Collins spoke to a largely receptive crowd about how Maine and the United States benefit from the strong U.S.-Israeli alliance.Collins called Israel America's strongest Middle East ally. She said 75 percent of the $3 billion the United States provides in annual military aid is spent by Israel on military equipment manufactured in the United States.
"This provides a great return," Collins said.
She said that Israel, long experienced in fighting terrorism, has provided the United States with invaluable information about how to screen airport passengers, combat bioterrorism, beef up port security, improve bomb detection and train law enforcement in anti-terrorist techniques.
She noted that Israel developed the armor used on U.S. military vehicles in the wars in Iraq and Afghanistan and coagulating bandages that have saved American lives on the battlefield.

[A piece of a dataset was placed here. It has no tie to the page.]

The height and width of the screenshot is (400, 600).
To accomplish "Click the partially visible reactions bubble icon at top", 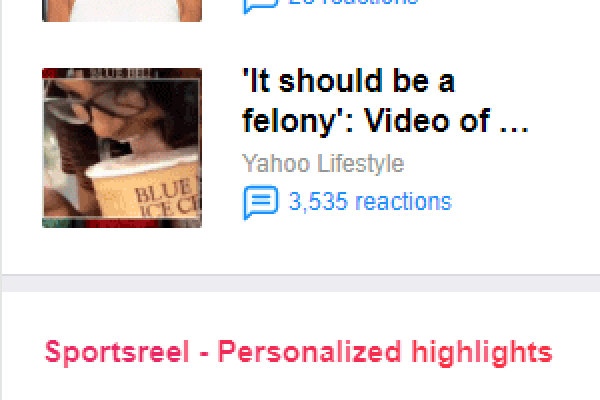I will coord(261,6).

She said Israel, with a population of 8 million, is also an important trading partner of the United States, buying $14 billion in American goods annually, about the same spent by Italy, with a population of 60 million.
Michael Peisner of Portland asked Collins for her take on the latest round of Israeli and Palestinian negotiations.
"I am not that optimistic," Collins said.
Jeffrey Barkin of Portland asked Collins why people should trust a continued strong U.S.-Israeli alliance when Congress is so divided along partisan lines.
"Israel is one of the few issues where support is deep and bipartisan," Collins said.